A best picture race for an Oscar and the surrounding hoodeleyap

It’s the day after the primary elections here in Texas. I hope everybody’s candidate won. Think about that for a minute.

These days I don’t make it to the movies much anymore. I don’t know why. But I have been following all the buzz about a nominee for Best Picture at the Academy Awards this week. Of course, there is always some buzz surrounding the coveted of the coveted Oscars. It’s office politics, which I don’t like at all. So I sure as hell don’t like the office politics of the Oscars. This year in particular it’s disgusting — sort of — and I’ll tell you why if you don’t go off in a huff and leave what you are reading. Don’t worry, I’ll get there soon. Soon enough.

Most of the hoodeleyap (Hey, that’s a good word I just made up! It’s pronounced “WHO-del-e-yap,” only faster and means bodougleypot. “BO-doo-gul-e-pot”) concerning the Oscar for best director is over the 2/3rd’s computer-generated Avatar directed by James Cameron and Hurt Locker, which is directed by Cameron’s ex-wife Kathryn Bigelow.
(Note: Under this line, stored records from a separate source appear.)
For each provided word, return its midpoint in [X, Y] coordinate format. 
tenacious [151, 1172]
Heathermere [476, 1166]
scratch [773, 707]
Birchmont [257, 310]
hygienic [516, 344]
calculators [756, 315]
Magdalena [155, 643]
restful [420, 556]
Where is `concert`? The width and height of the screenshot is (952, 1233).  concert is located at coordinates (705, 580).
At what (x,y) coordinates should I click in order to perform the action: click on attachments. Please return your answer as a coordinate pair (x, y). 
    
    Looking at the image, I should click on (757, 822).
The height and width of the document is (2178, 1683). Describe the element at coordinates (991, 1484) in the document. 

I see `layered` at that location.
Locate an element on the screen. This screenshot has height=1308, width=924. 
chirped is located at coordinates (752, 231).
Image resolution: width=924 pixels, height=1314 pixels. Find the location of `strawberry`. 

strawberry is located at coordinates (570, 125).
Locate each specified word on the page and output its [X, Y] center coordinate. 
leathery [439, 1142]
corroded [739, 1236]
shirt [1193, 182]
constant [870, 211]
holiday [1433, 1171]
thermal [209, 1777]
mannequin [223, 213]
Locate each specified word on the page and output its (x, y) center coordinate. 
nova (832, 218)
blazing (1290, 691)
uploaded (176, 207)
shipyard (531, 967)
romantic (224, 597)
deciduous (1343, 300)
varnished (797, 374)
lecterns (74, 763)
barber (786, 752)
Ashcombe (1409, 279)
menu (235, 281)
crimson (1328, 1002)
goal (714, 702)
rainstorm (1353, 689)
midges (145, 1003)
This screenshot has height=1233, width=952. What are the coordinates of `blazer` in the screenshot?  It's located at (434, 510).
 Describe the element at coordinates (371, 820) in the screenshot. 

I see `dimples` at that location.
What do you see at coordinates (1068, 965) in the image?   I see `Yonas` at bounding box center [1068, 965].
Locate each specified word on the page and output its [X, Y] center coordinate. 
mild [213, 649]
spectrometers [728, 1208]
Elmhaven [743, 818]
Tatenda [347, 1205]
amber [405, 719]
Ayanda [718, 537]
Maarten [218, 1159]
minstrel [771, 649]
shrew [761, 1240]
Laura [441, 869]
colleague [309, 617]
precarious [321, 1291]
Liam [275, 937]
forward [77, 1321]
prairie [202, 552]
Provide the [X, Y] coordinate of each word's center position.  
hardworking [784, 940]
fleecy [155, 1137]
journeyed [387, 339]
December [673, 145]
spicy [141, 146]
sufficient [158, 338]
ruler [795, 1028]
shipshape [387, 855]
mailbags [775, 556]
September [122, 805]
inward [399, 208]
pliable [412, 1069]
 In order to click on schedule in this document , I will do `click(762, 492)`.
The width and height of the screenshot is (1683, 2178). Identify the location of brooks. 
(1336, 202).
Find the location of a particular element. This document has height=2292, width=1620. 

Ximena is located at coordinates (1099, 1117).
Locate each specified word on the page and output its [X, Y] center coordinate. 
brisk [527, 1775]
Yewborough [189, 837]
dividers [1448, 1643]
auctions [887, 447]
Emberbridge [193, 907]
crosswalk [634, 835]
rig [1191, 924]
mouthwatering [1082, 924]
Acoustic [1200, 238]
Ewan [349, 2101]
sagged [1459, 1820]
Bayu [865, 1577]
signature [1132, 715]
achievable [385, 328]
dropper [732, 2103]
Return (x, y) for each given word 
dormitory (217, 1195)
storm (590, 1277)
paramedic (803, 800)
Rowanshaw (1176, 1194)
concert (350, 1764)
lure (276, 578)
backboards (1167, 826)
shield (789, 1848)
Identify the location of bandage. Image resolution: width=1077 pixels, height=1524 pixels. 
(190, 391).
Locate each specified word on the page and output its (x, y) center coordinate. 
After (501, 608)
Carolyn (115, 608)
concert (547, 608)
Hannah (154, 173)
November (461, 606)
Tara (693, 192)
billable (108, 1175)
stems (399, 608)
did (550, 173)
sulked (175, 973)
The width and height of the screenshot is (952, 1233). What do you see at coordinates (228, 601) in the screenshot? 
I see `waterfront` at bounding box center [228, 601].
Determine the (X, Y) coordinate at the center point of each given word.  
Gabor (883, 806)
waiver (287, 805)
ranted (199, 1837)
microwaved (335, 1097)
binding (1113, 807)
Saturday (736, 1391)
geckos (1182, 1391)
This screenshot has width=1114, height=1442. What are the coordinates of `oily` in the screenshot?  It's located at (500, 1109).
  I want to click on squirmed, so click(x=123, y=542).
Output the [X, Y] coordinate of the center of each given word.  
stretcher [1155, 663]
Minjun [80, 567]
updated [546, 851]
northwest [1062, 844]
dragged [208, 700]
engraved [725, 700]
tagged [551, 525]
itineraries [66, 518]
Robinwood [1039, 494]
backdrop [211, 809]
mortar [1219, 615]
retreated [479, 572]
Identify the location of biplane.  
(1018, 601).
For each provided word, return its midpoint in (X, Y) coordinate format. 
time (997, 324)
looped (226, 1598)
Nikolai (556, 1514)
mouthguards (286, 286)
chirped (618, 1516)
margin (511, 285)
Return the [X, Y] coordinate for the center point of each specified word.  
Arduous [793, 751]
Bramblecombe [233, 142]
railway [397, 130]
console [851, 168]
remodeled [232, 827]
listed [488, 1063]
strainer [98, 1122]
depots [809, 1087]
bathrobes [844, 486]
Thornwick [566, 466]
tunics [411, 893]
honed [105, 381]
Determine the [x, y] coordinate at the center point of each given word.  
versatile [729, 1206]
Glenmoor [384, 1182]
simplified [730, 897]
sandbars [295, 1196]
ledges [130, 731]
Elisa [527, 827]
Certainly, the media has made much of possible Oscars going to one of a divorced, but friendly, ex-couple who directed these films. Also, if Bigelow wins she will be the first woman to win the hideous-looking gold statuette for directing. Other sideshows to this story have likewise appeared to build up the hype for the Oscars and their potential winners:

  • While Hurt Locker — a story about an explosives demolition unit on a tour of duty in Iraq — has received critical acclaim the film also has drawn the ire of some Iraq veterans and active duty soldiers. They say the thriller doesn’t realistically portray soldiers doing their job, that it makes troops seem reckless and has other less-than-authentic aspects. This is even though Defense Secretary Robert Gates liked and recommended the movie while the military withdrew its assistance in the film in 2007 for unflattering portrayals of soldiers. Uh, you want reality? Go watch C-SPAN.
  • Yesterday Nicolas Chartier, one of the Hurt Locker‘s producers, was barred from the Oscar presentations for e-mailing messages to Academy members that ask for their votes for the film. No tux and red carpet for you, Mr. Chartier!
  • Today an Army master sergeant and bomb expert filed a suit against the film’s screenwriter, who is also one of the producers, for exploiting the sergeant’s service. The soldier claims the film is based on his experiences and that he coined the term “Hurt Locker.” Maybe he did. Maybe he didn’t. Maybe he halfway did.

Well, like “they” say, no publicity is bad publicity. Or maybe it is. But it’s Oscar time! Break out the 40-year-old single malt and the good silverware! That’s not in my case of course, and I most likely, more than most likely won’t be watching the Oscars. But I have to admit, I would like to see the movie, the Hurt Locker.

It’s another one of those far-off Hollywood happenings — the aforementioned hoodeleyapthat don’t really mean anything or matter in the least to the average beer-swilling and gun-toting American who washes up once a week and goes to the picture show. But I suppose all the hype makes us want to watch the car wrecks on the big screen which will, in this case, be big improvised explosive devices that go “boom.”